Arrangement of Functions

A comment on The Design Philosophy of the DARPA Internet Protocols (hereafter referred to as DP) and End-to-End Arguments in System Design (hereafter E2E). 这原本是学校作业。

Preface

In the world of software engineering, there are no silver bullets. (Fred Brooks)

The world of IT is characterized for its the high variability of needs, and the high complexity of the systems. As a consequence, no one is able to tell in detail what the final architecture of an IT system would be. Therefore, the only way to fulfill the needs is to iterate with small but steady steps, in the meanwhile being always ready for revision and changes.

Ontogeny recapitulates phylogeny. I believe that for students it is also vital that we take small iterations. I found it hard to anatomize a huge in-use architecture, but much easier to learn from the point when it was just born. Along the developmental timeline, we get to learn the changes in ideas and architectures, unveiling the concerns and trade-offs that are very hard to see or have become intricate in the final product.

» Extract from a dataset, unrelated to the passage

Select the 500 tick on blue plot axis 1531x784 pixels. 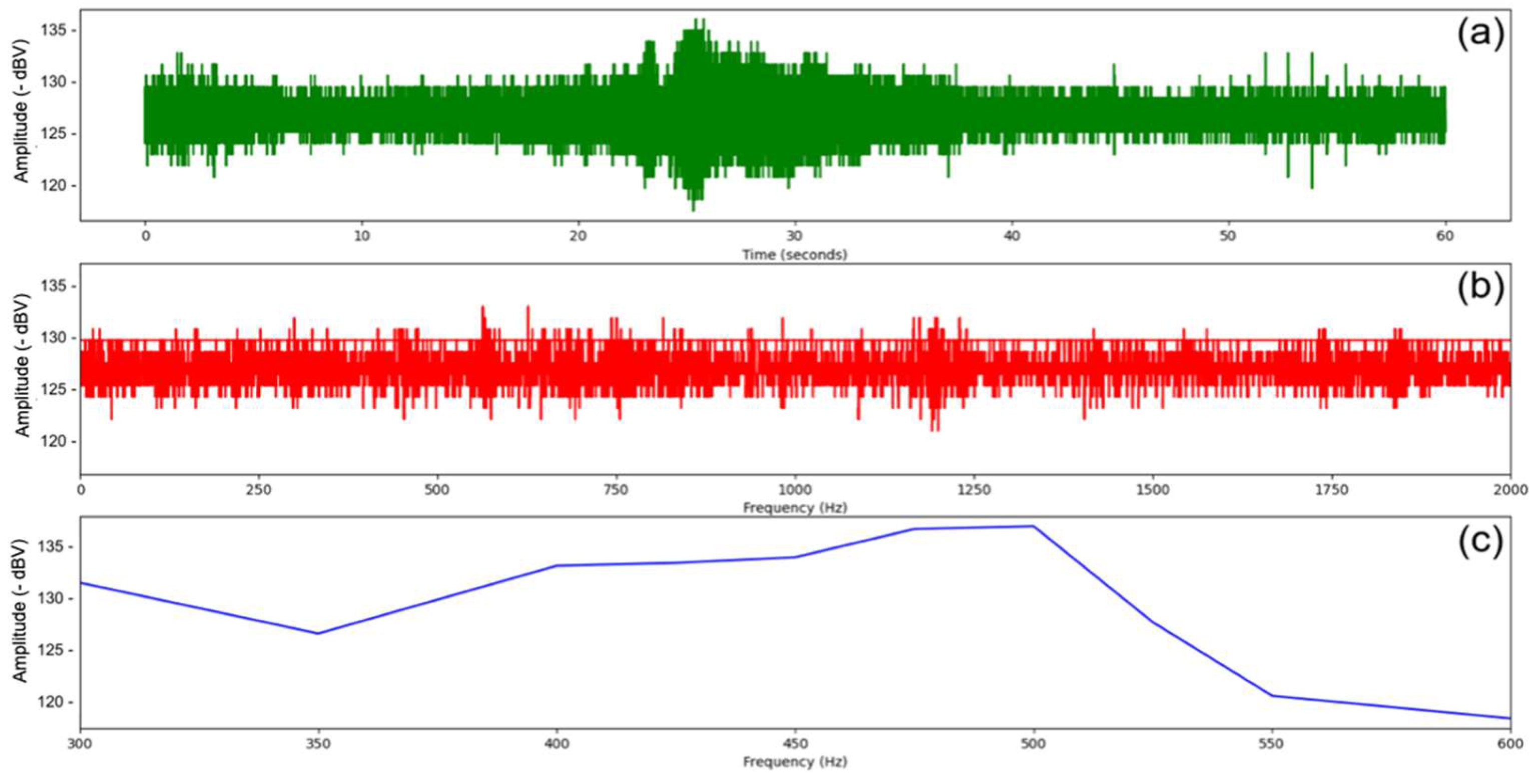[1033, 743]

The Internet walked a path of the above-mentioned incremental development. Its vitality was proliferated by the careful choices of techniques, and quick responses to newly-arising problems. During the process, great amount of human wisdom has been dedicated to the Internet.

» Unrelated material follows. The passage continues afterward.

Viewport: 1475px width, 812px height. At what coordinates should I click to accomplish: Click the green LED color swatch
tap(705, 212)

Having read the thousands of words, I came up with a conclusion: Many designs of the Internet were about rational if not optimal arrangement of functions. Any complex system has to arrange a wide range of related functions. With no clever methods the functions will mingle together, resulting in exponential growth of complexity and coupling, making it impossible to change any a bit without crashing down another part. Therefore, in this comment I felt it meaningful to discuss the topic of arranging functions when designing a system.

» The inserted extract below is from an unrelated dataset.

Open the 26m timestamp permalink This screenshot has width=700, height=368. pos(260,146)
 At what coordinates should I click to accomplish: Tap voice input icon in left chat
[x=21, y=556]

I was pondering: What was the point in writing a less-brilliant article, when two greater papers had already presented their thoughts here? At first, I decided I was going to make a simple summary of the papers. Yet as I was reading, numerous thoughts arose, which constitutes most of the following contents. Those thoughts were tightly connected to my own learning experience. That was when I realized that everyone reads a paper with a set of knowledge and understanding that is unique to them. The purpose of this comment was not to be a substitute of the papers, but to provide a more comprehensive viewport, to augment the points with my own examples, hopefully helping others gain deeper understanding of the philosophy in software engineering.

Long Live Encapsulation

Keep It Simple, Stupid.

The users' needs are hard to understand

The world of software changes fast, faster than anyone could have thought. As a consequence, it is way too hard to make predictive planning before the implementation [UML Fowler]. The Internet was not designed for world-wide use, nor did it put speed or security at the first place. However, such are of the hottest issues in the domain of networks in recent years. That inspires us that we cannot expect to do all the requirement analysis once and for all.

At the same time, its [the Internet's] success has made clear that in certain situations, the priorities of the designers do not match the needs of the actual users. (DP)

The actual users' needs are hard to understand. This problem prevails not only in Web application development but also in lower levels. I do not want to discuss how to identify the needs. Instead, I want to discuss how we should understand the word encapsulation, so that our sights are not restricted by the method.

Encapsulation takes no restricted forms

The Internet arranges its functions in layers. Layering is one of the fundamental aspects of the Internet. Note that layering, although with little to do with Object-Oriented Design, can also be considered as a form of encapsulation.

The purpose of encapsulation is to reduce redundant work when updating, modifying or removing functions in the system. However, note that it is just a means, not an aim. It is intended to reduce unnecessary work, minimizing verbosity and leaving only the necessary parts to be done manually. I call it the Eternal Goal of All Programmers. I know this sounds too trivial, but it is the sole criterion that we can rely on to judge whether or not we are developing towards the right direction.

A common mistake is to take encapsulation as a concept unique to object-oriented programming. Having read about the Internet, we could know it was wrong. Its core is to reduce inter-module links (associations). Even a procedural approach could integrate closely related steps in procedures.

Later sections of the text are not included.